-- Extracted information follows --
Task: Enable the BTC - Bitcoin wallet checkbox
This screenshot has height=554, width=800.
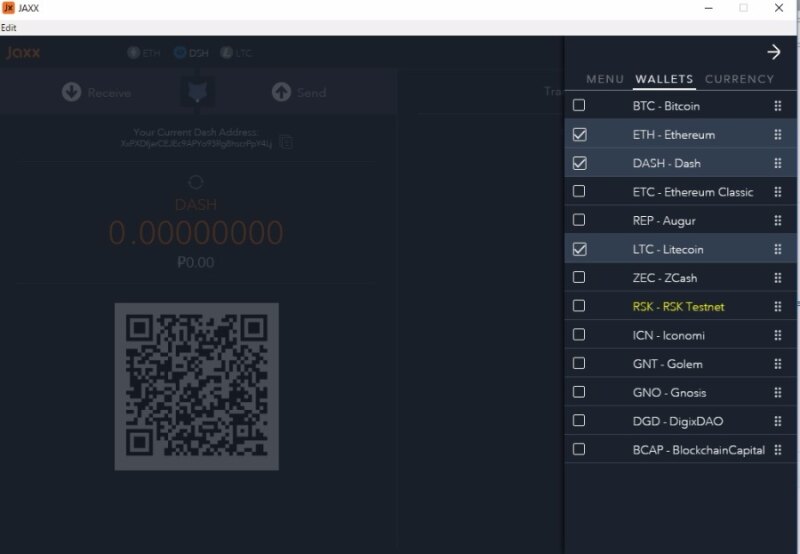Action: tap(579, 105)
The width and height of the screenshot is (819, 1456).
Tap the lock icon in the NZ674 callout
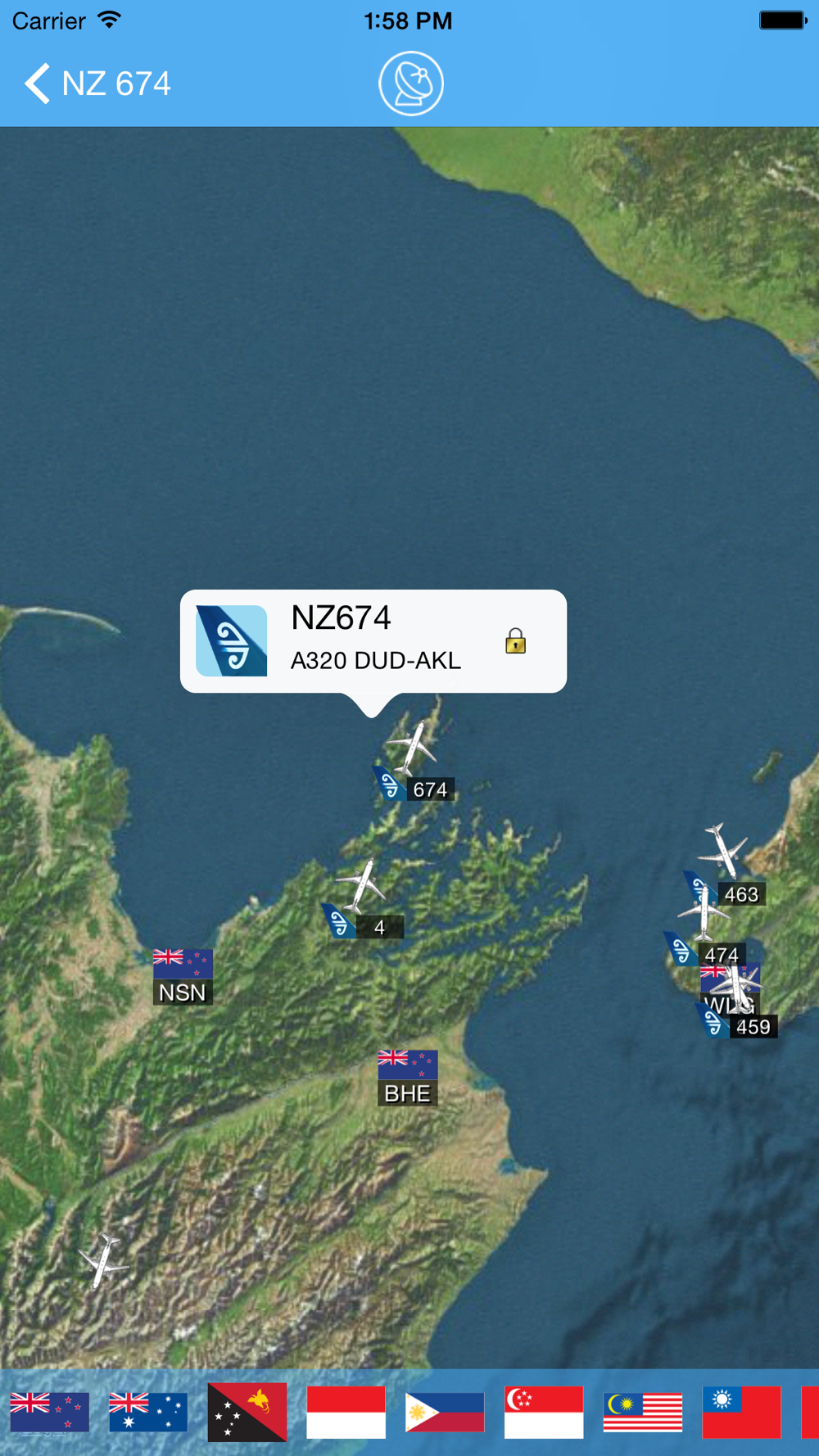click(515, 640)
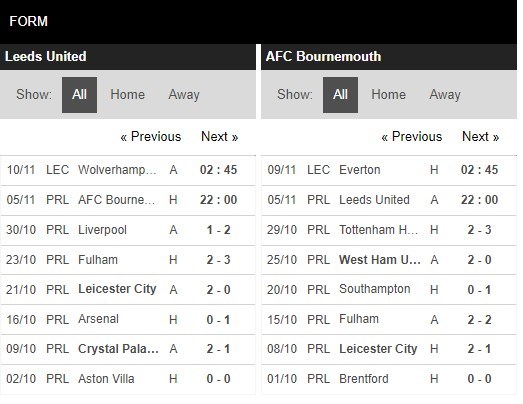The height and width of the screenshot is (404, 523).
Task: Go to Next Leeds United matches
Action: [x=219, y=137]
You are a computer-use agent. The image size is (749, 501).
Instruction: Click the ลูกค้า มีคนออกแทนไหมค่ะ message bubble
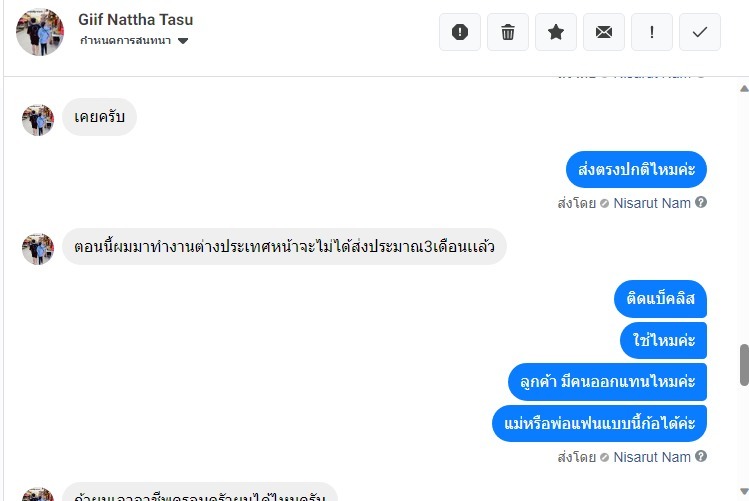(x=607, y=382)
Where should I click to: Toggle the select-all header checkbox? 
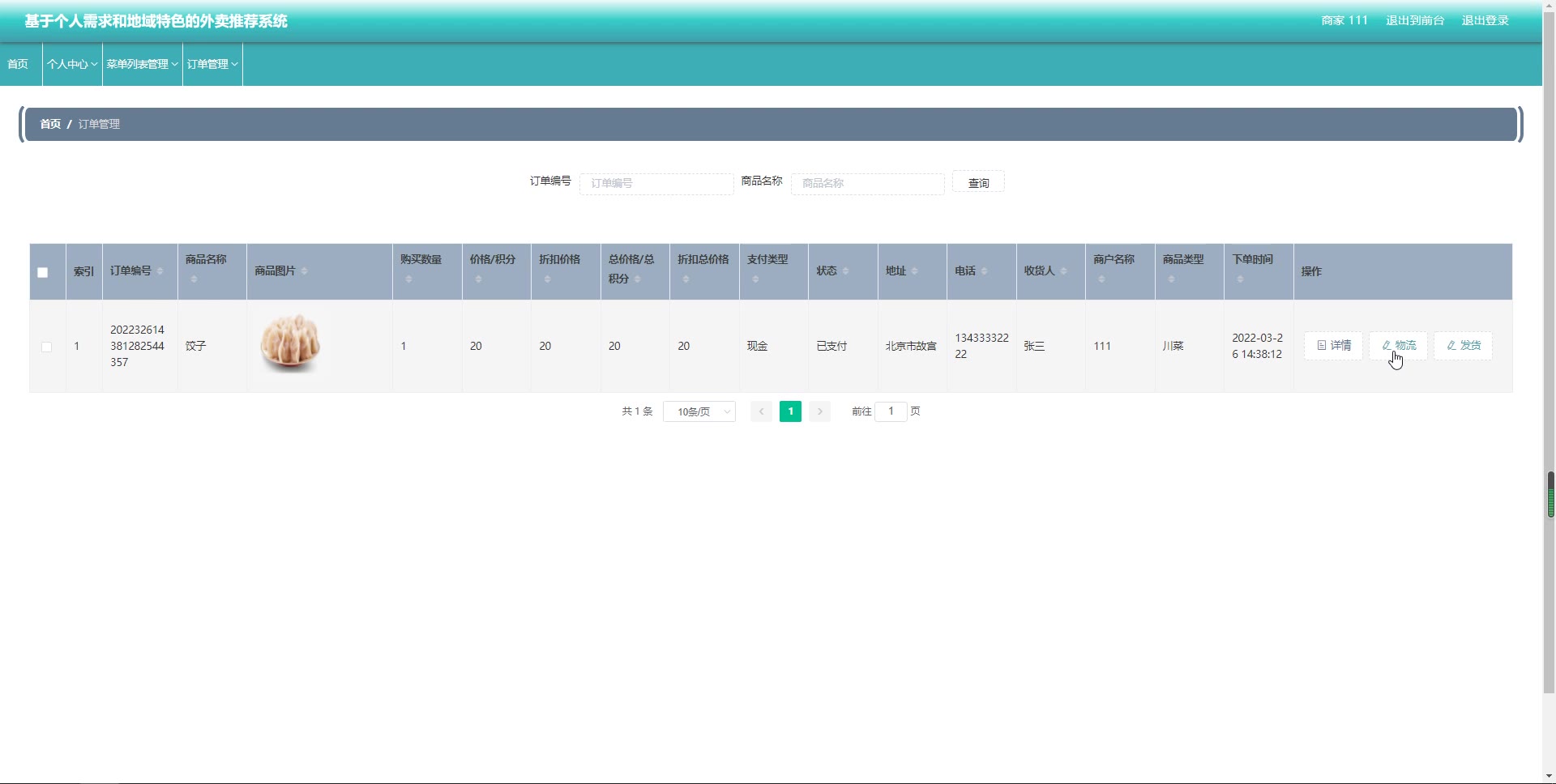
-- Extracted information concluded --
→ **Exercise prompt**:
Using the listing above, pull out all lines that hold the word "checkbox".

→ **Expected answer**:
Task: Enable the BTC - Bitcoin wallet checkbox
Where should I click to: Toggle the select-all header checkbox? 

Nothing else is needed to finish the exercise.